In some circumstances, it is possible that an EU operator receives an international call via transit carrier(s), and the termination rates cannot be easily determined (i.e., they are not published nor available). In this case, the relevant termination rate for the purpose of Article 1(4a) is the one applied by the transit operators.
Level of the applicable termination rates
As a general rule, Article 5(1) of the Delegated Regulation states that the ‘single maximum Union-wide fixed voice termination rate shall be EUR 0.07 cent per minute.’ For 12 countries listed in Article 5(2) this general rule does not apply until the end of 2021. Operators in Member States not listed in Article 5(2) may apply any fixed termination rates equal or below EUR 0.07 cent (from 1 July 2021).
Other implementation questions
Article 3 of the Delegated Regulation provides for a rule to convert the termination rates from euro to local currencies. It specifies the source (European Central Bank) and dates for the conversion. However, it does not specify additional rules, i.e. number of decimals and rounding method. Rounding to the same decimal places as in the Delegated Regulation would be a reasonable approach. This means 4 decimals in eurocent and 4 in the other currencies as in the Delegated Regulation. The most common methodology for rounding is the arithmetic one. This would be a reasonable approach to use.
The Delegated Regulation applies in the entire European Union. The nine outermost regions are part of the EU thus they are treated as any other region of a Member State. French overseas departments — Martinique, Mayotte, Guadeloupe, French Guiana and Réunion French overseas community — Saint-Martin Portuguese autonomous regions — Madeira and the Azores Spanish autonomous community — the Canary Islands The 13 overseas countries and territories do not form part of the EU thus they are treated as third-countries for the purpose of setting termination rates.

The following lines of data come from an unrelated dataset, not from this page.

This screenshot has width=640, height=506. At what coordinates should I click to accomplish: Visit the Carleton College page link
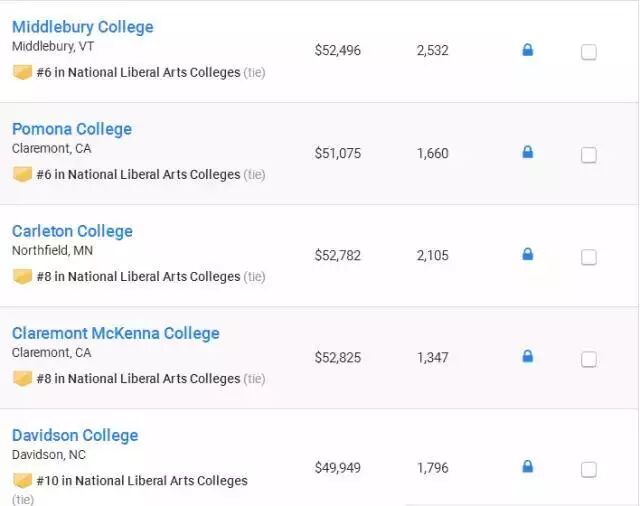(72, 231)
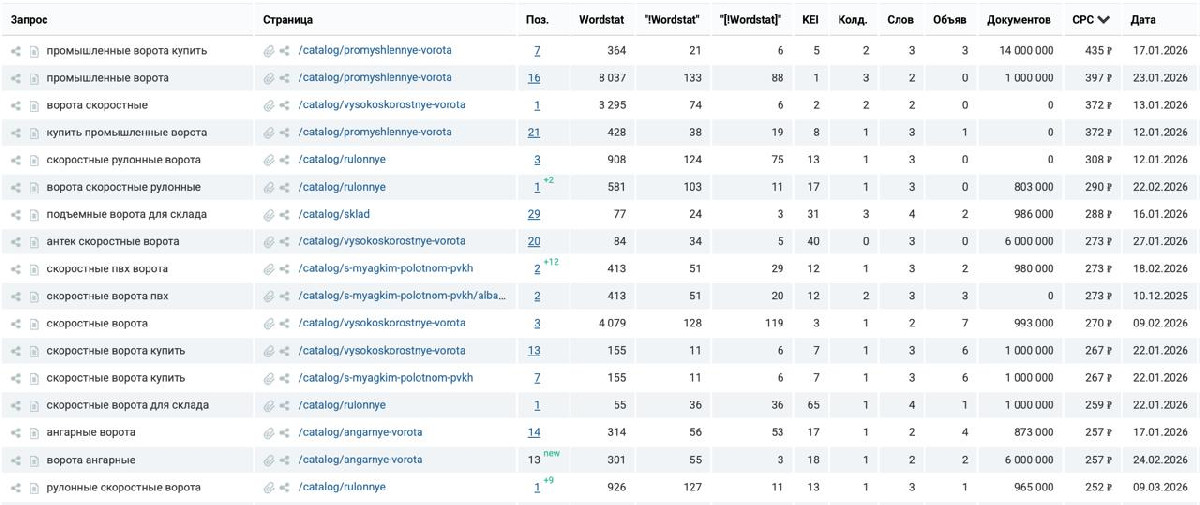Click page share icon beside /catalog/angarnye-vorota in 'ангарные ворота' row
The image size is (1200, 505).
(x=285, y=433)

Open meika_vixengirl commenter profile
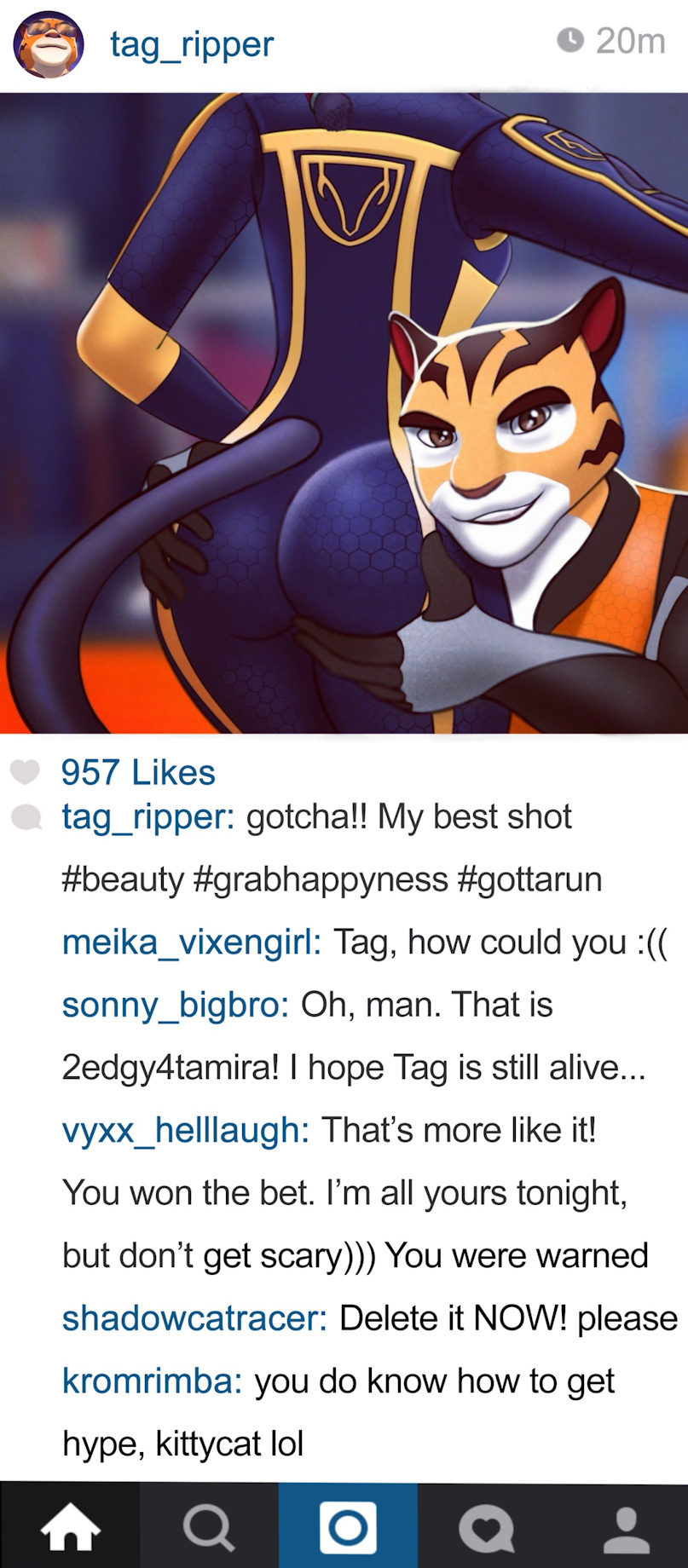[x=192, y=943]
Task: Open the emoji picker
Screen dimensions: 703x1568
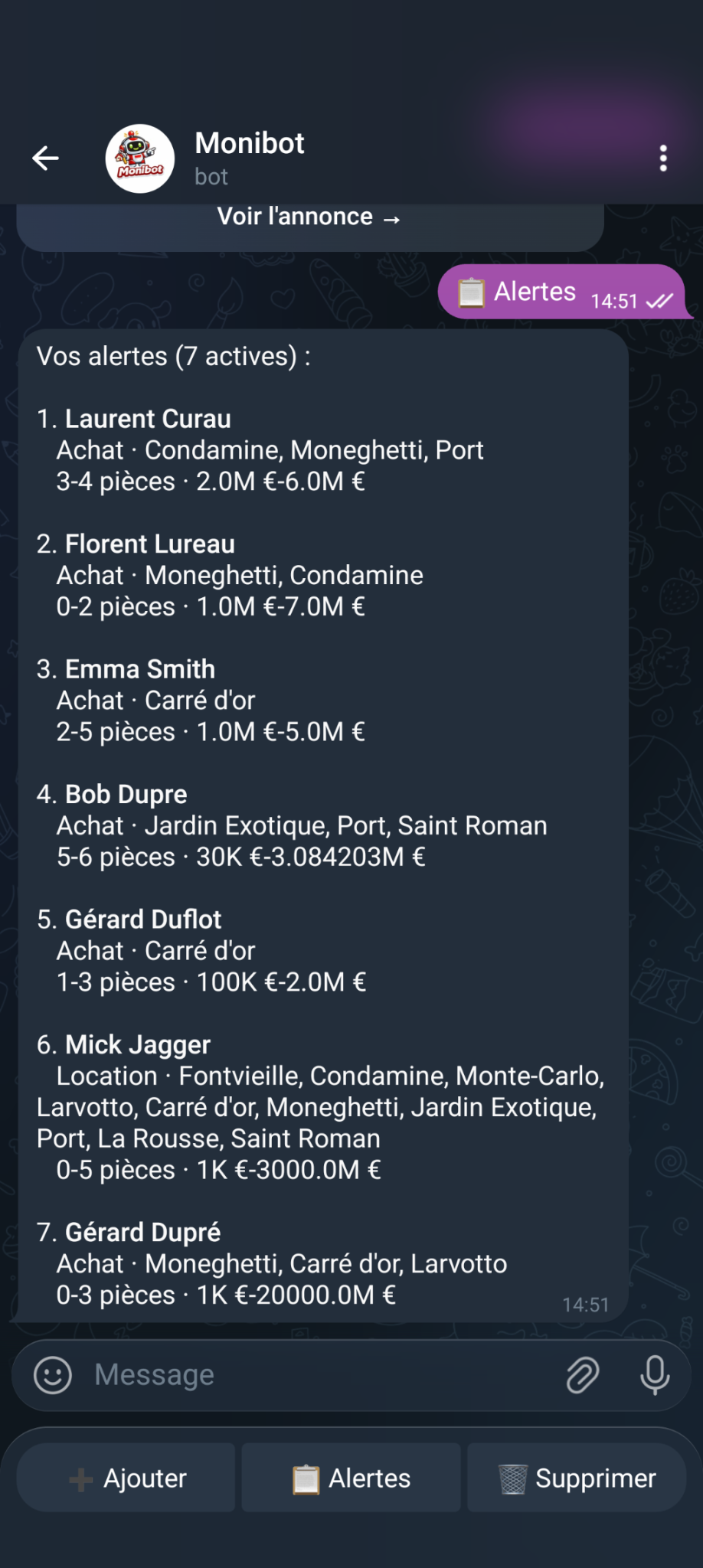Action: pyautogui.click(x=53, y=1375)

The Roaming Regulation (EU) 531/2012 defines the maximum surcharge for incoming roaming calls in excess of the fair use policy (FUP) as the average of mobile termination rates in the Union. Each year, BEREC collects termination rates data based on which the Commission sets each year the maximum surcharge on incoming calls. The current Commission proposal for the new roaming regulation connects the Delegated Regulation with the maximum surcharge allowed for incoming roaming calls in excess of FUP. Specifically, the termination rates will be taken from the Delegated Regulation.
Procedural issues
The Delegated Regulation is directly applicable and it supersedes national regulation of termination rates. Therefore, there is no general need to withdraw such national regulation. However, in some Member States, withdrawal may be required by national rules. (Withdrawal may also be done for clarity reasons).
Disclaimer
Disclaimer: This FAQ is provided by the Commission services for information purposes only. It does not contain any authoritative interpretation of the Delegated Regulation and it does not constitute a decision or position of the Commission. It is without prejudice to any such decision or position of the Commission and to the powers of the Court of Justice of the EU to interpret the Delegated Regulation in accordance with the EU Treaties.